The new bill had its first test run in local elections in November before turning into a busy 2022 election cycle spearheaded by races for the governor, secretary of state and the U.S. Senate.
Although the Heritage Foundation put its stamp on Georgia’s new electoral law, the impact among GOP members will continue to flow into the upcoming primary with former US Senator David Perdue at Trump’s urging against Governor Brian Kemp in the Republican primary.
And in the starting blocks, Democrat Stacey Abrams is waiting for the winner of what is certain to be a brutal GOP fight, who, as expected, announced that she will wear the standard of her party after narrowly losing to Kemp in 2018.

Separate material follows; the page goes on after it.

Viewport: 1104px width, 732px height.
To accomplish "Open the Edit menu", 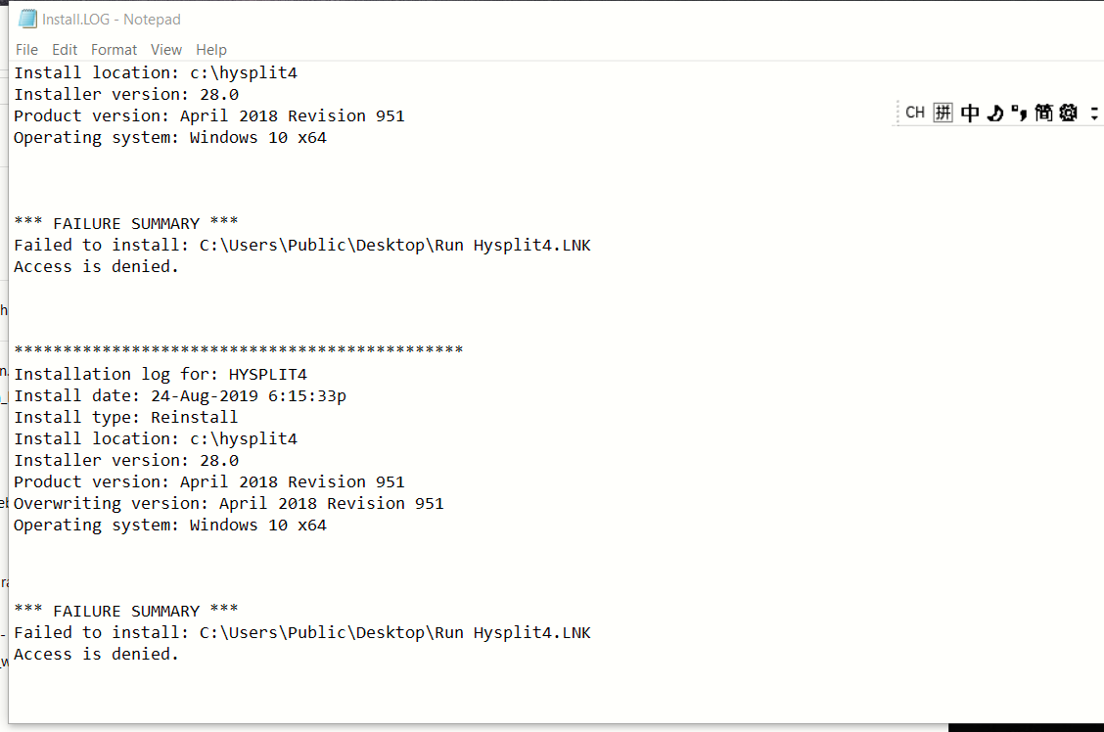I will pyautogui.click(x=64, y=49).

Rivian’s $ 5 billion investment in electric vehicle manufacturing
At the risk of skewing current developments, one of the biggest economic development announcements of all time for Georgia is the late entry into the most notable milestones of 2021.
Eastern Georgia is set to host an electric vehicle plant, part of a $ 5 billion investment that is expected to create 7,500 jobs over several years after the proposed severing of the ribbon in about two years.
The governor and other state officials describe the Rivian car factory as one of the largest single private investments in the state’s history. The plant will be built on 2,000 acres between Counties Morgan and Walton and is expected to produce 400,000 clean energy vehicles per year.
Georgia’s undisclosed tax incentive package was attractive enough to scoop a win over Fort Worth, Texas, which offered the start-up $ 440 million in tax breaks.
In a year tarnished by COVID spikes, bipartisan snipers, and struggles over basic democratic principles, the December news of a new auto plant bows to a, uh, unprecedented year.